**Work instruction:**
Of the lines in the data below, count the ones holding the string "agent", and answer with that number only.

[Dataset excerpts]

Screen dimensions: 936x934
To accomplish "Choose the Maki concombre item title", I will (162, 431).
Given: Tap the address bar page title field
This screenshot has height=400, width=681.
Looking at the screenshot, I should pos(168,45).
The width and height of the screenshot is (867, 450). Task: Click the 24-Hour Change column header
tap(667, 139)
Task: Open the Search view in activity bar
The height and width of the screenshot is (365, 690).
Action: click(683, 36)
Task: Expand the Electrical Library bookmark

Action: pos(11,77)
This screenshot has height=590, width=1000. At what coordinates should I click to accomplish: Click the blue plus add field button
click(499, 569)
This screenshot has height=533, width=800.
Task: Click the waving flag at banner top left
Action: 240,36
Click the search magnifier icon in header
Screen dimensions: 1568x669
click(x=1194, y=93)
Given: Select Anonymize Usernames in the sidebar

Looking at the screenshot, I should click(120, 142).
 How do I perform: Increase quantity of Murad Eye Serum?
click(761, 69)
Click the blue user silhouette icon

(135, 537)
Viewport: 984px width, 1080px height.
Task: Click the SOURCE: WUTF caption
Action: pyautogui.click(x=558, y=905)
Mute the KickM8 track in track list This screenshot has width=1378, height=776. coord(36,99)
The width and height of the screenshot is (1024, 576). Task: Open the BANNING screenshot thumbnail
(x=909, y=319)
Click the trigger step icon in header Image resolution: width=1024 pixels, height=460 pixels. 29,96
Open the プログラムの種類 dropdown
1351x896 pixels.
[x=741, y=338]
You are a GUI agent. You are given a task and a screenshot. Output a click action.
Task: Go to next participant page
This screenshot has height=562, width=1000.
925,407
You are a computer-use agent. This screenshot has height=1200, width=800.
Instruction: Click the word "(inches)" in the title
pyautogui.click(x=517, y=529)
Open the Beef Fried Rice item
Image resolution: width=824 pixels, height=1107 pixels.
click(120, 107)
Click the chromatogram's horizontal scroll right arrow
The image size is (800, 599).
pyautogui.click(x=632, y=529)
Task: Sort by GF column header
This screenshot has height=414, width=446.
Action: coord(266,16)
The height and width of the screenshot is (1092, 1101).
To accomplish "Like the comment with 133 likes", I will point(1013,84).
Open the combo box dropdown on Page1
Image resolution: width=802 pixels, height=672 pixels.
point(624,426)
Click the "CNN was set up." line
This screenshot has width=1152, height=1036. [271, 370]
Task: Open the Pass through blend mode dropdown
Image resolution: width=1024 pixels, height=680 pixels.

**Written solution:**
2